Dumpy, with a chinless, sappily grinning countenance, his night-owl eyes perpetually hidden by sunglasses, Roy Orbison always has been our most unlikely rock star. But tonight, you can look at him for an hour on Roy Orbison and Friends: A Black and White Night (Cinemax at 9), and you'll love what you see.
Shot entirely on 35mm black-and-white film, this latest of the cable company's Cinemax Sessions is an edited version of a concert that Orbison gave Sept. 30 at Los Angeles' Coconut Grove night club. The concert turned into a pop event when many of the contemporary rockers most influenced by Orbison signed on to accompany him. Bruce Springsteen, Elvis Costello, Jackson Browne, Tom Waits, T-Bone Burnett and songwriter-singer J. D. Souther assist Orbison's band, while Jennifer Warnes, Bonnie Raitt and K. D. Lang sing backup.
What counts most, however, is Orbison himself. Of all the heroes of rock's first generation, his talent has survived most gracefully. Chuck Berry creaks a little when he duck-walks; Jerry Lee Lewis' voice rasps with wear and tear when he performs his oldies.
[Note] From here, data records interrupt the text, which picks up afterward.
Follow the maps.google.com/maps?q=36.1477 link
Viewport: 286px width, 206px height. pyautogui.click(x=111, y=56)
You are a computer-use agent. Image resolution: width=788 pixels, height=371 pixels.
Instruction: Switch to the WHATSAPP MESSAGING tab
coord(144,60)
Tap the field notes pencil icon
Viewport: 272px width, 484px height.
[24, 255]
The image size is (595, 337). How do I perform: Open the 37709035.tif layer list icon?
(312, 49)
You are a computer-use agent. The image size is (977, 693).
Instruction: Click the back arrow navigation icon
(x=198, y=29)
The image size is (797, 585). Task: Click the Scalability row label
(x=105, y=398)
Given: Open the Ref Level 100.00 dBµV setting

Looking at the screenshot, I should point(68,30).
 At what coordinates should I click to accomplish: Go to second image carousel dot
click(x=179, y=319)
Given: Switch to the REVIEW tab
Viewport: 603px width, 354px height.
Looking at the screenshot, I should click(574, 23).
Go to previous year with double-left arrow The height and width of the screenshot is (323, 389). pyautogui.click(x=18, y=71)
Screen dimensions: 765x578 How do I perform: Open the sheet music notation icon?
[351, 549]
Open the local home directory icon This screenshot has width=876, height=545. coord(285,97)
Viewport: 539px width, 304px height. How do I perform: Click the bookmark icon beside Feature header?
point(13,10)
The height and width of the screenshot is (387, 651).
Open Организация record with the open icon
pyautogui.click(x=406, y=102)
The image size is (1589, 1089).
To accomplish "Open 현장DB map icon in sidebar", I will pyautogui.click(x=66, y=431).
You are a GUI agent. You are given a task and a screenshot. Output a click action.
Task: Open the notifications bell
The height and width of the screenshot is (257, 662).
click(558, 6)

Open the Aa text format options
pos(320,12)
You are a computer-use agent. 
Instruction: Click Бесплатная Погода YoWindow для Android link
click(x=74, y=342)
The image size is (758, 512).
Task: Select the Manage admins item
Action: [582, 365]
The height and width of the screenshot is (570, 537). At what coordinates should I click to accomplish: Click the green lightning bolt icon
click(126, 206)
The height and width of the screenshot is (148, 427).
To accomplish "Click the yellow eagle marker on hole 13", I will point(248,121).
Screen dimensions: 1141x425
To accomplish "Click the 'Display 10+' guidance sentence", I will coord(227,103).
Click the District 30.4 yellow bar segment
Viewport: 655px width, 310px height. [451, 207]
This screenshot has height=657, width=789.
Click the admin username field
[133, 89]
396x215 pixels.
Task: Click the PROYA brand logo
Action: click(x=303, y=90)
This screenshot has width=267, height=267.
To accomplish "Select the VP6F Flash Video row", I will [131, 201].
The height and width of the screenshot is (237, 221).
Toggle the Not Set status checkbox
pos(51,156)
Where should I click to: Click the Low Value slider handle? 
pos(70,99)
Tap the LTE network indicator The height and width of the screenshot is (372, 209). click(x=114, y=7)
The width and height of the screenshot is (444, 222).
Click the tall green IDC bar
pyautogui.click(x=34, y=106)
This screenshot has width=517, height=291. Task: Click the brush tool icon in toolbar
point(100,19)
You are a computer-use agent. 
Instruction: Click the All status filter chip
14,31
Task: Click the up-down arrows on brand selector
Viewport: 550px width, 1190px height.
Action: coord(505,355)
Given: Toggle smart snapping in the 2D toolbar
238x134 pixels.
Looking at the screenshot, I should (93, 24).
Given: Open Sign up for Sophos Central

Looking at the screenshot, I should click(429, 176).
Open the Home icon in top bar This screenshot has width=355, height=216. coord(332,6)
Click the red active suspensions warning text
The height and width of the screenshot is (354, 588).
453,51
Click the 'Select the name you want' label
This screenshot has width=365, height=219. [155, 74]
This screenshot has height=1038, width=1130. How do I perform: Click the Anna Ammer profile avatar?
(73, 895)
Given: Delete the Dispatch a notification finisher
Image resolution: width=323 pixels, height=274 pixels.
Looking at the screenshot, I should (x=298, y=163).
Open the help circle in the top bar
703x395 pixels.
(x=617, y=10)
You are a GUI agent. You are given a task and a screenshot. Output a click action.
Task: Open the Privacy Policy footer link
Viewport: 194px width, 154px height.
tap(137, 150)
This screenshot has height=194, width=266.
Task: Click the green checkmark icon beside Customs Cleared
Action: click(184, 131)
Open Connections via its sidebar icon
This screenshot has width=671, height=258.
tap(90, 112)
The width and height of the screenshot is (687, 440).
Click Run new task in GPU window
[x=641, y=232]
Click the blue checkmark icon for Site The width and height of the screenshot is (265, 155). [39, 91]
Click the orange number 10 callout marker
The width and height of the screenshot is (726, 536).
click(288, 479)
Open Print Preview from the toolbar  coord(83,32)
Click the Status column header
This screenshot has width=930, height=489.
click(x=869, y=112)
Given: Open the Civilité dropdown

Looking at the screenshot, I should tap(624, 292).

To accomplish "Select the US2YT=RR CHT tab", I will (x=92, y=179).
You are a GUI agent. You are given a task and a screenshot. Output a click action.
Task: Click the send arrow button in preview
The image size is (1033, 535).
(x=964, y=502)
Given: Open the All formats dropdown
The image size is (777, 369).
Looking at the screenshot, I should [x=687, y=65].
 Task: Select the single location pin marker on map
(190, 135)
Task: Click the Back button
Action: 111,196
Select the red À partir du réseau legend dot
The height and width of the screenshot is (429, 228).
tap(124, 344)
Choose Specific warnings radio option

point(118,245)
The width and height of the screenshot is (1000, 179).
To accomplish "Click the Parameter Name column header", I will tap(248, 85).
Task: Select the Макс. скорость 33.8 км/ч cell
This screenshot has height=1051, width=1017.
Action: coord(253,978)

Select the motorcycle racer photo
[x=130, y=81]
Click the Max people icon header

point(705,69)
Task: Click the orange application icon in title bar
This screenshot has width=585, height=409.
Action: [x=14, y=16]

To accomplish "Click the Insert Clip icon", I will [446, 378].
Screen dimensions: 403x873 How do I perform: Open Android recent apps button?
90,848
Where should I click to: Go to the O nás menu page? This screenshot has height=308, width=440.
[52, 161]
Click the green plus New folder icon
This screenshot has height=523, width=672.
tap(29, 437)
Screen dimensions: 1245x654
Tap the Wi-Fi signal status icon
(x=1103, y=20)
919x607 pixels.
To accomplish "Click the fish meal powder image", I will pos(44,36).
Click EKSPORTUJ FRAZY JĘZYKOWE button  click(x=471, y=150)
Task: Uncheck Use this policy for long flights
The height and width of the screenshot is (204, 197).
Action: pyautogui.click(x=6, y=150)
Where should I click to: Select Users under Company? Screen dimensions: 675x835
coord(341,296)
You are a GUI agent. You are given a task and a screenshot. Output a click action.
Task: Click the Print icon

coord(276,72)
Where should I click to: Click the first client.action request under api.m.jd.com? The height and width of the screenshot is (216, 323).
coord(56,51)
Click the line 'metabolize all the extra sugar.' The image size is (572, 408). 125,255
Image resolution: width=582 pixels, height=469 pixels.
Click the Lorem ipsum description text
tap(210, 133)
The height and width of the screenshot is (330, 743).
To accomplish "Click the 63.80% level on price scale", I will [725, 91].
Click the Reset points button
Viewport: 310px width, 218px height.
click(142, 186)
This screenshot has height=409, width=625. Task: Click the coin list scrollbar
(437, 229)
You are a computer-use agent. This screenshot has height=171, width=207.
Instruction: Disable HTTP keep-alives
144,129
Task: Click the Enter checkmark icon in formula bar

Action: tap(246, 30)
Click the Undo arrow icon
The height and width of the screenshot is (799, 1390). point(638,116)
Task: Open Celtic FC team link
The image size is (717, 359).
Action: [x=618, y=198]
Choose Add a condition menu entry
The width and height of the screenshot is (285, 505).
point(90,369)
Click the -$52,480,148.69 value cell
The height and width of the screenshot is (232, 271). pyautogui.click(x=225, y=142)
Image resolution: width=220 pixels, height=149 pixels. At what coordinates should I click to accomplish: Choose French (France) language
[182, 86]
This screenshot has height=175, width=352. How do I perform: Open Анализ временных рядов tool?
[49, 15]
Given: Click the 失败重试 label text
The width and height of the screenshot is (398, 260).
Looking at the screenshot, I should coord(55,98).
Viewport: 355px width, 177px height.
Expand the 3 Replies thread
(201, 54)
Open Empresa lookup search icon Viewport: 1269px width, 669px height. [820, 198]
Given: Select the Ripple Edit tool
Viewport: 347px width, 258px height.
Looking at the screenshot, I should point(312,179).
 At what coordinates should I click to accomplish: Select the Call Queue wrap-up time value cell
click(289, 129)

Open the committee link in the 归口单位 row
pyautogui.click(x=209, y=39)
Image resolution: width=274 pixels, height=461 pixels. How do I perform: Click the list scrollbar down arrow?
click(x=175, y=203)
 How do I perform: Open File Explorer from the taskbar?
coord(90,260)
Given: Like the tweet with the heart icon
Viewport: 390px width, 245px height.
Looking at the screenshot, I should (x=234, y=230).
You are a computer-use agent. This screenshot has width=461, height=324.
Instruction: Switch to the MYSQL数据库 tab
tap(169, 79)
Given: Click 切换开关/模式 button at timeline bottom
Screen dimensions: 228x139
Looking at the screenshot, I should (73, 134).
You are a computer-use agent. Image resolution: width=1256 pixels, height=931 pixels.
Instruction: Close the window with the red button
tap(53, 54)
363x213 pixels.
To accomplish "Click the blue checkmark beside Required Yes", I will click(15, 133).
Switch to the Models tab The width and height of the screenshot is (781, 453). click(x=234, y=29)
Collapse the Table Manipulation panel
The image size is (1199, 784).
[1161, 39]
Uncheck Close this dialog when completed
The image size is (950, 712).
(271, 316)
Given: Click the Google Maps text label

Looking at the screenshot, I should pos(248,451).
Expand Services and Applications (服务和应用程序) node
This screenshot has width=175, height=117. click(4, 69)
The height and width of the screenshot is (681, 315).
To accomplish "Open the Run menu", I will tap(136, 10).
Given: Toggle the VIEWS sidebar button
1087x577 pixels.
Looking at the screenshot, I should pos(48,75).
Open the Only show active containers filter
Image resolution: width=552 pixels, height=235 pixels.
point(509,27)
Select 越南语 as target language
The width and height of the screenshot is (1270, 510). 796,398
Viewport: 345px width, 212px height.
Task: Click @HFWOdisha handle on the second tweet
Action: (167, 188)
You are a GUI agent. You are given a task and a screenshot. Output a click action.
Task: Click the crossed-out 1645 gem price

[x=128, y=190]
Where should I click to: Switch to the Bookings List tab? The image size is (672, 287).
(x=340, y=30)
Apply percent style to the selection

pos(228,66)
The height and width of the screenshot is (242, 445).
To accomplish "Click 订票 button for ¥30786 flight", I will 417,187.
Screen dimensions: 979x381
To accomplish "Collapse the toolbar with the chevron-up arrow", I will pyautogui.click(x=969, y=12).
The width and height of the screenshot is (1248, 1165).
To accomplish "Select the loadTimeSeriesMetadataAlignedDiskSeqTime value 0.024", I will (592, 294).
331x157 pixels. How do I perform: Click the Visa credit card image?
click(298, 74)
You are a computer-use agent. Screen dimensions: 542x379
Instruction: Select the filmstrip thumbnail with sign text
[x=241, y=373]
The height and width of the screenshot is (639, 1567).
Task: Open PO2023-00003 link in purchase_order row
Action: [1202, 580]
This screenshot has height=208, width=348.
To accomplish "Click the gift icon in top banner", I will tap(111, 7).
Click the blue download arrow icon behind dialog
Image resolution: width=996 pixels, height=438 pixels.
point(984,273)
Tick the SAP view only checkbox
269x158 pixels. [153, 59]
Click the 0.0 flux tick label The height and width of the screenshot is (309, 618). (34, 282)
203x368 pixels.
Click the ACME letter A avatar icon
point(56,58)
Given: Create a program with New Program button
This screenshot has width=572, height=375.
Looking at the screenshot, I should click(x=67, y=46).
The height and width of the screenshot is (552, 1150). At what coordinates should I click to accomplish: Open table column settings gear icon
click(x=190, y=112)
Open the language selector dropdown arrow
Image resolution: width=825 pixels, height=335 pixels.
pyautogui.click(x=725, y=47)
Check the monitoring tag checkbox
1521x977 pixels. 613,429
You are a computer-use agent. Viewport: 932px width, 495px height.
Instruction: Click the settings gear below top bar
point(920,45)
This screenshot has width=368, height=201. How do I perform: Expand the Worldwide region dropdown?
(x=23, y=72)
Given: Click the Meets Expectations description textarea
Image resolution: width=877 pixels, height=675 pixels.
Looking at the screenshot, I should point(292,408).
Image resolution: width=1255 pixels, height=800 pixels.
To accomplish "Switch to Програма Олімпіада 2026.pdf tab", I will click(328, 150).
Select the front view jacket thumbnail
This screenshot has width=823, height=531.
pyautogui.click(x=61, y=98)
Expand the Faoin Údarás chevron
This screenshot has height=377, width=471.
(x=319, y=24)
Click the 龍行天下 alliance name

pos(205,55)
But Orbison's singing is as beautiful and unsettling as ever. His ringing tenor regularly ascends to a keening falsetto on songs such as "Leah," "Only the Lonely" and "Crying."
Orbison sings every song during Roy Orbison and Friends - this isn't one of those schlocky "tributes" so common to television, in which stars interpret their favorite songs as the honoree stands around looking awkward. No, Roy Orbison and Friends lets Orbison make his own musical testament; and backed by a band whose non-superstars include 30-year rock vets James Burton on guitar and Glen D. Hardin on piano, he sounds great.
This is not to say, however, that Orbison's presence makes the rest of the performers fade into the woodwork. No matter how lovely his singing, Orbison remains as much of an oddball stiff as Sam Phillips thought he was. The visual drama of Roy Orbison and Friends consists in the hovering presence of the other rockers, especially Springsteen and Costello.